あれから二年経っていた。俺は就職してやっと暮らしも安定して。なのに、馬鹿みたいにまだなまえを好きだった。そんな中、今では同僚となったハンジが息をきらし俺に一枚の紙を押しつけてきた。
紙を持つ手は小刻みに震えた。ハンジも泣きそうな、でも嬉しそうな。よく分からない顔をしている。
「なまえたち、結婚するって。」

会場では皆浮かれたように騒いでいる。見知った顔をいくつも見つけた。
ああ、アイツ等は結局結婚することになったのか。まだ、続いていたのか。言いたいことは沢山あって未だに整理がつけられない。

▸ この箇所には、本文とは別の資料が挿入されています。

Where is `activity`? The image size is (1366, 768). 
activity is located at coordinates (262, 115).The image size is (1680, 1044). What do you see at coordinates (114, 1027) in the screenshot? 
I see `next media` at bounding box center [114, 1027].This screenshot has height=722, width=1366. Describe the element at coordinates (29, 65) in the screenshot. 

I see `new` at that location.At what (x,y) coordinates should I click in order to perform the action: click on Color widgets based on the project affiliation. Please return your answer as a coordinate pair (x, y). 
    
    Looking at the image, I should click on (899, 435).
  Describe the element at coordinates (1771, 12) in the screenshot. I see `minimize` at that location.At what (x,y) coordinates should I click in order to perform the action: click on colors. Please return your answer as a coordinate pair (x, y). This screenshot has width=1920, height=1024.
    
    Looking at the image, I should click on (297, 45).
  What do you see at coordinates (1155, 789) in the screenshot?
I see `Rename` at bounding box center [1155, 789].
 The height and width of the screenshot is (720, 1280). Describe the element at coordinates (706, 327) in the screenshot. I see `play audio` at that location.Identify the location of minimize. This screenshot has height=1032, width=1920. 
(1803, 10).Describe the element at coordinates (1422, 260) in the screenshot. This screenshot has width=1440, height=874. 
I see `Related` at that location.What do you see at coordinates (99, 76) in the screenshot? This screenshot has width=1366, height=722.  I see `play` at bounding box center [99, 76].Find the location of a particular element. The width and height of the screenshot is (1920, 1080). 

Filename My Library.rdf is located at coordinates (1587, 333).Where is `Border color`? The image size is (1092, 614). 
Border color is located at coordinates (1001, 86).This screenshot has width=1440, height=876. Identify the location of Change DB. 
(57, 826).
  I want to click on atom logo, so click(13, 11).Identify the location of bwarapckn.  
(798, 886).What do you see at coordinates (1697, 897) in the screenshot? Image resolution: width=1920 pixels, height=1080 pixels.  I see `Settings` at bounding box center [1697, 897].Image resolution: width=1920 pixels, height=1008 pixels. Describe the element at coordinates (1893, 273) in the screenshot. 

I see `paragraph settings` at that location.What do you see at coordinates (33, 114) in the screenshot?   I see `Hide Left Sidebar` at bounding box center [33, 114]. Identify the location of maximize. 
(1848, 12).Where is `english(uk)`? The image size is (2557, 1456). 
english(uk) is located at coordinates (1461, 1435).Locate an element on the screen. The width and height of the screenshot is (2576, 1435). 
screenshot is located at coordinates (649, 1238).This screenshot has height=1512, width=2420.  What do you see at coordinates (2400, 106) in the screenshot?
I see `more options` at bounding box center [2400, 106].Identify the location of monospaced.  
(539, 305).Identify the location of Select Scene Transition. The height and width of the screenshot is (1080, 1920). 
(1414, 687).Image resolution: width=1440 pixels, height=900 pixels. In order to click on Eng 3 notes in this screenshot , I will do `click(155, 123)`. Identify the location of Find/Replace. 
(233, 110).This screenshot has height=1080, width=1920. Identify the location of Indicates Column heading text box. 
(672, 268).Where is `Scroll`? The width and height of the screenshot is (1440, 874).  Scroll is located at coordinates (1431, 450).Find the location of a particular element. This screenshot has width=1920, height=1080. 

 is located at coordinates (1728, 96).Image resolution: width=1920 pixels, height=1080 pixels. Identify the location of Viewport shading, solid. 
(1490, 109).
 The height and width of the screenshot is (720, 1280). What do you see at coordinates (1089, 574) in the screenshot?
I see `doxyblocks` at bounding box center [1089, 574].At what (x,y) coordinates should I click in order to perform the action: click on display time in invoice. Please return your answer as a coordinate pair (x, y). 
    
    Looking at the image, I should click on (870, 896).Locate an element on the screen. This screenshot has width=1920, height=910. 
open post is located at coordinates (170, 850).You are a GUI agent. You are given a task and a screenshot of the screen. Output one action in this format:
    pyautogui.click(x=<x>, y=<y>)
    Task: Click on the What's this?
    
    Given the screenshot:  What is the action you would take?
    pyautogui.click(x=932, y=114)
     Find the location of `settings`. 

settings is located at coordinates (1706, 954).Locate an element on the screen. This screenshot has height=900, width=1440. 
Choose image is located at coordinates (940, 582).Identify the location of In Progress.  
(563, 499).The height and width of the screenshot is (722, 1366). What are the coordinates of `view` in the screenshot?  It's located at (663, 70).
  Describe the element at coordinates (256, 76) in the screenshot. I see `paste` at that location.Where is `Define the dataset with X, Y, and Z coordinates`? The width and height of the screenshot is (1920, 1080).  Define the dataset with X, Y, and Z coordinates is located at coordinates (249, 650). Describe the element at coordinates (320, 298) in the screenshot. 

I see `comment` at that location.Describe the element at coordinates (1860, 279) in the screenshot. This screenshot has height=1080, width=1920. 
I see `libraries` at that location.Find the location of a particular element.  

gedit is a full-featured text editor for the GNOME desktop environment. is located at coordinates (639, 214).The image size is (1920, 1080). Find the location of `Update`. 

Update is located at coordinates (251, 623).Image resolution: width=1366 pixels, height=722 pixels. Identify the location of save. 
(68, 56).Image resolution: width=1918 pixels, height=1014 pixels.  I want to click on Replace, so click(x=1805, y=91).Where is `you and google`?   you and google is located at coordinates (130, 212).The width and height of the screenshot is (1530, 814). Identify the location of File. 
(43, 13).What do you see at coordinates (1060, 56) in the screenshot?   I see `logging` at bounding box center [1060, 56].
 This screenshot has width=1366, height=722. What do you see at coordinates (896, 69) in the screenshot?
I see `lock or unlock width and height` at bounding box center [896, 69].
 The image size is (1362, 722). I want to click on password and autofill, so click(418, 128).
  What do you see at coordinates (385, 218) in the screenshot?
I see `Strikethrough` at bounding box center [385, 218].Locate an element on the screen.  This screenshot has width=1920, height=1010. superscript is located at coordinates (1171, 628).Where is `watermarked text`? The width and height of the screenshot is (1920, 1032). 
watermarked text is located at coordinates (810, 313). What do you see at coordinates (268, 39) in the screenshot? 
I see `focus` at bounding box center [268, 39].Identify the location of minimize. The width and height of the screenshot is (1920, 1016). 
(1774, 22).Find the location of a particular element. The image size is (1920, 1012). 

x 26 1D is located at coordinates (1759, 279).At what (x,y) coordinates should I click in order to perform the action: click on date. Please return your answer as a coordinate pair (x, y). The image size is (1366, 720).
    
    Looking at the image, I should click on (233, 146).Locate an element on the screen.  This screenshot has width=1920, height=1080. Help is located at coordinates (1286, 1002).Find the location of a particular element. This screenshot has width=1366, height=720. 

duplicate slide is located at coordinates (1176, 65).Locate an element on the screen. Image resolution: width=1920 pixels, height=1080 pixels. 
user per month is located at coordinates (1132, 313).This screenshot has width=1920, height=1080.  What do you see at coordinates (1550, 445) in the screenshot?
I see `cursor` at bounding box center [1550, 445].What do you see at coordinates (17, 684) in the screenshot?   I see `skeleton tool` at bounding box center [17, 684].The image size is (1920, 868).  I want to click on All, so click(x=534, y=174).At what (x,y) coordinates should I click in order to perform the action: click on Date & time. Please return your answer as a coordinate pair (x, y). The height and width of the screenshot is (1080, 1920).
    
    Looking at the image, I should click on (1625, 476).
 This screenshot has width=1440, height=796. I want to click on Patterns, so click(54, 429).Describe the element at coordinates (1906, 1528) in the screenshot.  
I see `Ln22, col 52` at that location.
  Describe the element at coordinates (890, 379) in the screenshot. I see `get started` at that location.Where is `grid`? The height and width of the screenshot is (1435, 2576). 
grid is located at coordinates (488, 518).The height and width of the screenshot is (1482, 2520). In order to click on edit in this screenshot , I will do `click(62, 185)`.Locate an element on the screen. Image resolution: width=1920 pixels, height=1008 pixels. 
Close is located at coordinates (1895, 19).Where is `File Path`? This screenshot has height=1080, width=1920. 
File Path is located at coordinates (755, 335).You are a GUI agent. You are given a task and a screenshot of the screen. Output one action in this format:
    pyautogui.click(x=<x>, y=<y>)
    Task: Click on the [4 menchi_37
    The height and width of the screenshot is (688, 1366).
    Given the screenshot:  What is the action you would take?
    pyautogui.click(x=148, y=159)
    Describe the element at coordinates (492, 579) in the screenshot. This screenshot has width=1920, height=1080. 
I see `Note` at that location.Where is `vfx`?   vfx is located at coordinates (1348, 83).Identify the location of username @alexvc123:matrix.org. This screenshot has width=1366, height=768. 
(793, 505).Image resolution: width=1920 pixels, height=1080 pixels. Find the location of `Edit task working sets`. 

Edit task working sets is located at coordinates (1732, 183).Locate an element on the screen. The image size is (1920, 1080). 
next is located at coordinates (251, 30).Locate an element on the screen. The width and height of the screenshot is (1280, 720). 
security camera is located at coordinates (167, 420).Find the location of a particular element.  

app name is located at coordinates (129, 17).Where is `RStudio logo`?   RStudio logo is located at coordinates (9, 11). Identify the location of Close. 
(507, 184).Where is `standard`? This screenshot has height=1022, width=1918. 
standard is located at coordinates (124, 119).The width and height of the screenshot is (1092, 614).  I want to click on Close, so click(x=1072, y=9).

あのあと俺にも招待状は届いていて俺を絶望に追いやるのにそうそう時間はかからなかった筈だ。どうやらエレンが招待したらしい。このことをなまえは知っているかは知らない。
「リヴァイ、こっちきて!」
柄にも無く落ち込んでいた俺をハンジは引っ張り出し駆け出す。はしたない。
「お、前なあ…。」
「ここ、あけてごらんよ。」
ため息をつきながらしぶしぶドアを開ける。ハッと息をのんだ。心臓がこれでもかと言うくらいドキドキと音をたてている。
「なまえ…?」
「リヴァイ、久しぶり。」
私は、出るね。そう言ってハンジは出て行く。気を利かせたのだろう。それにしても真っ白なドレスがなまえに良く似合っていた。
「久しぶりだな…。」
「なんとなく、リヴァイに会える気がしてた。」
そうかよ。そう言って下を向く。お前は今日、エレンの物になるんだな。もう俺の手が二度と届かないところに行ってしまう。
「なあ、なまえよ。」
「なあに?」
「俺が浮気をしなければ、お前はずっと俺の隣で笑っていてくれたか?」
なまえは一瞬キョトンとしたがすぐに悲しげな瞳をして俺を見つめた。
「ずっといたよ。」
「…そうか。」
馬鹿なことをしたものだ。本当に、取り返しのつかないことだった。
「なあ、なまえ。」
「…なあに?」
なまえは目に涙を溜めていた。馬鹿が。せっかくの化粧が台無しだ。
「好きだった。」
「…アタシも。」
どうしてこんな事になったんだろうな。こんなにも好きだったのに、近くにいたのに、もう届かない。
「私はもうエレンの物だから。エレンが好きだから。」
まるで自分に言い聞かせるようになまえ繰り返した。
まだ指輪のはまっていない左手を掴む。びくりと体が揺れ俺を見つめたなまえはひどく儚げで、胸が苦しくなった。なぜ、俺はコイツの手を離してしまったのだろうか。こうなると知っていたならもっと大切にしていただろうに。まあ、今更何もかも遅いがな。
「幸せになれ。」
「…リヴァイも。」
手が離れて背を向ける。じゃあななまえ。愛してた。
「さよなら、リヴァイ。」
小さな呟きはドアの音に阻まれてもう何も聞こえない。


式が始まり笑顔の二人は見るからに幸せそうだった。二人は幸せになったのだ。なまえのこともエレンだから許せると思える。守ってくれるだろう。
不意になまえと目が合った気がした。一瞬顔が歪んだがまたすぐ戻った。もうそんな顔すんな。お前は幸せになれ。お前なら大丈夫だ。安心しろよ。ほら、薬指のシルバーリングが俺をあざ笑うかのように静かに光ってる。